[[ Working data, beginning ]]
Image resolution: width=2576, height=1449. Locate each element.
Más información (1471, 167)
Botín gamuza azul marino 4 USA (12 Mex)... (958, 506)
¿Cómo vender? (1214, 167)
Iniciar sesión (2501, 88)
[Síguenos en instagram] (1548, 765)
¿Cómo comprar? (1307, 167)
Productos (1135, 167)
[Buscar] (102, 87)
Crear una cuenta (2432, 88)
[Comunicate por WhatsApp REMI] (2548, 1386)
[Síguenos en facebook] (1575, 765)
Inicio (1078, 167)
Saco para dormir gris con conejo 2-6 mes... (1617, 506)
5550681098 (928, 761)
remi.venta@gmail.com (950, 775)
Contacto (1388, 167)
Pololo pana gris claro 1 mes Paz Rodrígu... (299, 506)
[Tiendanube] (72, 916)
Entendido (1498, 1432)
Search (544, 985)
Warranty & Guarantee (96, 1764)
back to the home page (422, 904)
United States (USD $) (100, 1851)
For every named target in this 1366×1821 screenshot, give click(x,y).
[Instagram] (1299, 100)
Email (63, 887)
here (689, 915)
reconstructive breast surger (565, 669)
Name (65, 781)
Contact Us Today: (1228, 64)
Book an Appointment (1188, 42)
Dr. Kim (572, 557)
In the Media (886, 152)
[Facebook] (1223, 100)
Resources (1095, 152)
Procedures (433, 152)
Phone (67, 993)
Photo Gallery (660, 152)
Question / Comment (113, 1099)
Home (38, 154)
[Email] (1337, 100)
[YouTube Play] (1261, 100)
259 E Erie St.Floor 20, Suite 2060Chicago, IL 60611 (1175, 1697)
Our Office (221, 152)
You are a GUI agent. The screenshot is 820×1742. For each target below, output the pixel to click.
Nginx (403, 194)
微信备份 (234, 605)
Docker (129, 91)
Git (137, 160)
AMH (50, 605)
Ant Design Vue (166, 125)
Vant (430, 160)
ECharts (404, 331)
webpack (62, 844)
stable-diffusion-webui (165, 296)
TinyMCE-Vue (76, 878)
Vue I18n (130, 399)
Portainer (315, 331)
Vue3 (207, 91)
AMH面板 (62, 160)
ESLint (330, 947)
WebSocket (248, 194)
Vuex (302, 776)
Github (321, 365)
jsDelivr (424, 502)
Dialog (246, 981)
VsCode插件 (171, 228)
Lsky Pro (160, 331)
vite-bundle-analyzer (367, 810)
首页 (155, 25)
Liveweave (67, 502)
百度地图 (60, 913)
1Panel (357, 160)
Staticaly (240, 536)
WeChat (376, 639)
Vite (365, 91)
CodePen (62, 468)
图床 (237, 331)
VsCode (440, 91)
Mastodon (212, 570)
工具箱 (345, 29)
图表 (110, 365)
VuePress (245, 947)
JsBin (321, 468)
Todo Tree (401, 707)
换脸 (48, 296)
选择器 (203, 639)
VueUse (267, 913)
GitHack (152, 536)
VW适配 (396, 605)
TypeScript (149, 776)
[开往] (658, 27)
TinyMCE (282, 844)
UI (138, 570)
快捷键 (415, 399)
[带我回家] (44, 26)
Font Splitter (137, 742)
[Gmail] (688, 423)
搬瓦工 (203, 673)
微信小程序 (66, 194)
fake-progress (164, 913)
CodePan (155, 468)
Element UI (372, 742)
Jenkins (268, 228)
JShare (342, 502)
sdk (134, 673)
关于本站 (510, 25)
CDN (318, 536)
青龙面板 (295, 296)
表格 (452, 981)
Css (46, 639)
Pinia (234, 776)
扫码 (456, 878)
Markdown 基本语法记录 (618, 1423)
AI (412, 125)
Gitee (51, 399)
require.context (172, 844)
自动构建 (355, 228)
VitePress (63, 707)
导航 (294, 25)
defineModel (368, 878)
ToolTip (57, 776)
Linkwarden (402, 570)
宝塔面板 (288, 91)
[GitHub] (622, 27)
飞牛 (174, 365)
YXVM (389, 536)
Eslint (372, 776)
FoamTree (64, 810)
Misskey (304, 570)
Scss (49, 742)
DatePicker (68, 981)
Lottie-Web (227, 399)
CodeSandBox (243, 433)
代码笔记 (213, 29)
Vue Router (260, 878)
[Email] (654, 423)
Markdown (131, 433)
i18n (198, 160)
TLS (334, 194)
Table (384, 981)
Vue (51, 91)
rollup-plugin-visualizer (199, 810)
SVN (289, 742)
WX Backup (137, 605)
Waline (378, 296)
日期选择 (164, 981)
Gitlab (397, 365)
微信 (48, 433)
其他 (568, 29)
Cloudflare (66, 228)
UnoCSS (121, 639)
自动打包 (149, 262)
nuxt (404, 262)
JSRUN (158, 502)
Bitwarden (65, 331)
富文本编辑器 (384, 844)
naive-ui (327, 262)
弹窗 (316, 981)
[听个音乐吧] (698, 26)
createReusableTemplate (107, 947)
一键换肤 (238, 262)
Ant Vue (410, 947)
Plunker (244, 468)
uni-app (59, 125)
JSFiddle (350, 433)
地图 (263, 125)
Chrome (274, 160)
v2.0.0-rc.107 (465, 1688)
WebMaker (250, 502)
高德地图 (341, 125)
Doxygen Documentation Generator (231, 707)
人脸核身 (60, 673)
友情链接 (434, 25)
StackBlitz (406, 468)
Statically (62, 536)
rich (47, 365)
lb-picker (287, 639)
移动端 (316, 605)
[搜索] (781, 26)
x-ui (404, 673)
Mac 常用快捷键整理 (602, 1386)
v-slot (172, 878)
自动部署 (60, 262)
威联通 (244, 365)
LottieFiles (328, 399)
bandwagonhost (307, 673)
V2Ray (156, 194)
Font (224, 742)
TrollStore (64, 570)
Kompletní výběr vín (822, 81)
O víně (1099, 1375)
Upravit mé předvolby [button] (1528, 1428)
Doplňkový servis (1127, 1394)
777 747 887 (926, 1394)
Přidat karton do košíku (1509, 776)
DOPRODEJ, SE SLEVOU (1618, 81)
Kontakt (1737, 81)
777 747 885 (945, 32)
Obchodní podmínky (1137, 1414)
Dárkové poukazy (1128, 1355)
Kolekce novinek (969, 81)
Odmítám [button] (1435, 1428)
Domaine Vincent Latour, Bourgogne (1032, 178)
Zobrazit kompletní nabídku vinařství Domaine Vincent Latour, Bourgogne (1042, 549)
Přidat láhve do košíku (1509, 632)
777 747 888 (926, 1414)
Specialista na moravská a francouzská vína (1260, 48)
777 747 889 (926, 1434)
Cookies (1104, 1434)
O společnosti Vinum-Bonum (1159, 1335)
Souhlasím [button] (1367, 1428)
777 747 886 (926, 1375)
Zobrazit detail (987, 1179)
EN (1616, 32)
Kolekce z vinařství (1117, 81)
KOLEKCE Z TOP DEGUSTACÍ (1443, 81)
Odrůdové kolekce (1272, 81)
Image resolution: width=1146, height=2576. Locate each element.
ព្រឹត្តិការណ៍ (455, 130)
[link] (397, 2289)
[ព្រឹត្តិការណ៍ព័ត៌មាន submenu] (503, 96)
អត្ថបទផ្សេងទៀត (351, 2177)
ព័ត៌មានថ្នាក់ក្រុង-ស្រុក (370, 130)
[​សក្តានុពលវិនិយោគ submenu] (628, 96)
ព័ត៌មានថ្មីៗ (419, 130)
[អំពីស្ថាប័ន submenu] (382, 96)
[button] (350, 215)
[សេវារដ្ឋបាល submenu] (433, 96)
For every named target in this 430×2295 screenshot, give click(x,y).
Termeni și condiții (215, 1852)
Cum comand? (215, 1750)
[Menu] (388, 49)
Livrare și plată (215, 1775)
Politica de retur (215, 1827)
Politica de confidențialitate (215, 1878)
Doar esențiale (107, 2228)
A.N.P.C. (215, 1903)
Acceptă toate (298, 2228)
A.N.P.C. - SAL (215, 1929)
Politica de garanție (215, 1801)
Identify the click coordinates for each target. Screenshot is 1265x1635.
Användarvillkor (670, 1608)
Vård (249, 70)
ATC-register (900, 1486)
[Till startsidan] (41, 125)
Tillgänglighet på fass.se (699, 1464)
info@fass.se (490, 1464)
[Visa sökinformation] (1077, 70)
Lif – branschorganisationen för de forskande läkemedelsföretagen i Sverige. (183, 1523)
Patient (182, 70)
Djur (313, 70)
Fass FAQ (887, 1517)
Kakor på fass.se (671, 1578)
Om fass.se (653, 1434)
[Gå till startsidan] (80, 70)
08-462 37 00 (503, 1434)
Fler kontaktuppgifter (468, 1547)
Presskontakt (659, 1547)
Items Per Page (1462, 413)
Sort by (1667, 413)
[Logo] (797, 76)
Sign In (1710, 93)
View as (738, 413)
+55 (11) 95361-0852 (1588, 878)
[[ Working data, end ]]
== Problem requirements ==
Would you retype the lines above from the one with "ECharts (404, 331)" down to the one with "Lsky Pro (160, 331)", word for word, both ends included and no other lines?

== Solution ==
ECharts (404, 331)
webpack (62, 844)
stable-diffusion-webui (165, 296)
TinyMCE-Vue (76, 878)
Vue I18n (130, 399)
Portainer (315, 331)
Vue3 (207, 91)
AMH面板 (62, 160)
ESLint (330, 947)
WebSocket (248, 194)
Vuex (302, 776)
Github (321, 365)
jsDelivr (424, 502)
Dialog (246, 981)
VsCode插件 (171, 228)
Lsky Pro (160, 331)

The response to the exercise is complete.